What a beautiful endowment we’ve been given as a species. It’s about as close to divinity as human beings can get.
Unfortunately, sometimes this process gets inverted. Because while it’s natural for our species to turn nothing into something, the converse can just as easily be true. Some individuals who have a persistent negative evaluation of life have mastered the art of turning something into nothing.
Perhaps you’ve met someone like this. They downplay and reject almost every experience, blinding themselves to things that are real. They stick a pin in every word and consciously drain life of its power to affect them. Even in the face of joy and meaning and mystery and magic, they choose to let life’s meaninglessness swallow them whole. In short, they turned something into nothing.
Creativity has inverted. By habitually labeling everything as nothing, that’s precisely what they experience.
Why do people act this way? It’s hard to tell.
Maybe it’s some kind of defense mechanism against the perceived perils of happiness. Maybe they’re sabotaging themselves in order to return to their more comfortable and familiar state of misery. Maybe they don’t believe they’re worthy of joy and meaning in the first place. Maybe their traumatic past has conditioned them to mistrust any experience.

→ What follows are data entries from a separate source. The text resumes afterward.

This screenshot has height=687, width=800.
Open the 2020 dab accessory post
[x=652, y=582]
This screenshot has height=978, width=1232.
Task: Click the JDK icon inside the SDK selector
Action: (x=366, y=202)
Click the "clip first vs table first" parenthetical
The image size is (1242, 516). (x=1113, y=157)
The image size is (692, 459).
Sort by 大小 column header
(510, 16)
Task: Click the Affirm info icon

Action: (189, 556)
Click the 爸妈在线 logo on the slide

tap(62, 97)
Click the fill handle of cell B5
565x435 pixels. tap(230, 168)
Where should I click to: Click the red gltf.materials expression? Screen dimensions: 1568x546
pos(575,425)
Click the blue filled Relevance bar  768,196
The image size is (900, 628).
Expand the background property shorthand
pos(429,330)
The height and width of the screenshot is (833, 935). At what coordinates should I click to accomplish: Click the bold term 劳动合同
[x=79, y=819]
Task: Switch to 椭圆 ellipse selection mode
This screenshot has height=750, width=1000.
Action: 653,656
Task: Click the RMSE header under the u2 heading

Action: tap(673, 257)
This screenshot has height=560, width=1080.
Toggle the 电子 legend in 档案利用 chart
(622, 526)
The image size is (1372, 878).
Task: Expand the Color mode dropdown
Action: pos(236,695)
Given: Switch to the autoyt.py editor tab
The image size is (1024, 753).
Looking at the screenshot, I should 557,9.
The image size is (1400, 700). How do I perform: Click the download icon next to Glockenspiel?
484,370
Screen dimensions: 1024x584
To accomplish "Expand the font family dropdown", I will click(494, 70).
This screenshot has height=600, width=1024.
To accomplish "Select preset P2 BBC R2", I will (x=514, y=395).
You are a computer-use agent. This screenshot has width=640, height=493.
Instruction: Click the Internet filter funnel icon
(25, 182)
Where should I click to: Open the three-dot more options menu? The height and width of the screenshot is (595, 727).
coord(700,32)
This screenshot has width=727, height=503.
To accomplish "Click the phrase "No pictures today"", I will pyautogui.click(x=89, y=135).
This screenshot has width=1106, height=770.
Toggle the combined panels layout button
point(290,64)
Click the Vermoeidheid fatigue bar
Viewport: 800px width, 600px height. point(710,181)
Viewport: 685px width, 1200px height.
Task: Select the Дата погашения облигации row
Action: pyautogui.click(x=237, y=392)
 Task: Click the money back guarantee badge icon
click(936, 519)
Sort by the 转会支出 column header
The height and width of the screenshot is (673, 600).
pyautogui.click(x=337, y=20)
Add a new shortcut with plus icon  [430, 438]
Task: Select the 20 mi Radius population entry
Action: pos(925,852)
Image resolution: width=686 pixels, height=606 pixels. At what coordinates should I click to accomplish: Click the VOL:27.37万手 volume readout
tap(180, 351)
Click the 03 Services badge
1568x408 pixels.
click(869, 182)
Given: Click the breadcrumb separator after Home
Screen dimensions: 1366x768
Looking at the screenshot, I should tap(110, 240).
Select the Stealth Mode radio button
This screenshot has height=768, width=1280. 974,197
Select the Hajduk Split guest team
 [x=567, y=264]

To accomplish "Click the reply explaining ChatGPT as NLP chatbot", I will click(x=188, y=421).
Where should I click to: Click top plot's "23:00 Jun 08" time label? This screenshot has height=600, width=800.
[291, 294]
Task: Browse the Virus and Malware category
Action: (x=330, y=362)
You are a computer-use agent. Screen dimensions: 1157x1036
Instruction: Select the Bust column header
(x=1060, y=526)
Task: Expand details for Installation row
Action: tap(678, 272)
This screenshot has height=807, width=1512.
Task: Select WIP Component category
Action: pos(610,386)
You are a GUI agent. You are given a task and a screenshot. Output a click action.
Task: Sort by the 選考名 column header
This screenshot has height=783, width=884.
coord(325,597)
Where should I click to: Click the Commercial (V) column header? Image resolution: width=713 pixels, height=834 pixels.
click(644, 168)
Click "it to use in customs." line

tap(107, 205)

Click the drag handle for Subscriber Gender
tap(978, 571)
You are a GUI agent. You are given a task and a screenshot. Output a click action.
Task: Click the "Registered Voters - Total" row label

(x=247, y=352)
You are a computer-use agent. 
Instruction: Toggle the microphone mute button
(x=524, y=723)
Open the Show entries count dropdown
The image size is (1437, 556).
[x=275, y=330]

Point is, they’re not building anything up, only breaking things down. They only use their powers to stop things, not to create. And that’s no way to live. It’s a shit response to life. It’s an insult to humanity.
And from the economic perspective, it’s also gross misappropriation of our finest natural resource, which is the ability to make something out of nothing. Makes me sick to my stomach.
And admittedly, there have been a few periods in my life where this kind of cynicism appealed to me. After ending a toxic four year relationship in my twenties, my cynicism skyrocketed for a good six months. Swore off intimacy like it was a plague of locusts. Who among us wouldn’t have responded to heartbreak in that way?
Another time in my early thirties, the association for which I was a longtime board member was having its worst membership numbers in a decade. That made me never want to volunteer for a leadership role ever again.
You would have felt the same way. Because none of us are immune to the seductive forces of creativity’s shadow.
But no matter how relentlessly life tries to beat the softness out of us, we can’t allow that to be the end of our story. We can’t allow our hearts to become calcified. Otherwise we’ll become black holes who keep turning something into nothing. Further robbing ourselves of the fulfillment we are worthy of.
Anything less is gross misappropriation of our finest natural resource.
Are you someone who builds things up, or breaks them down?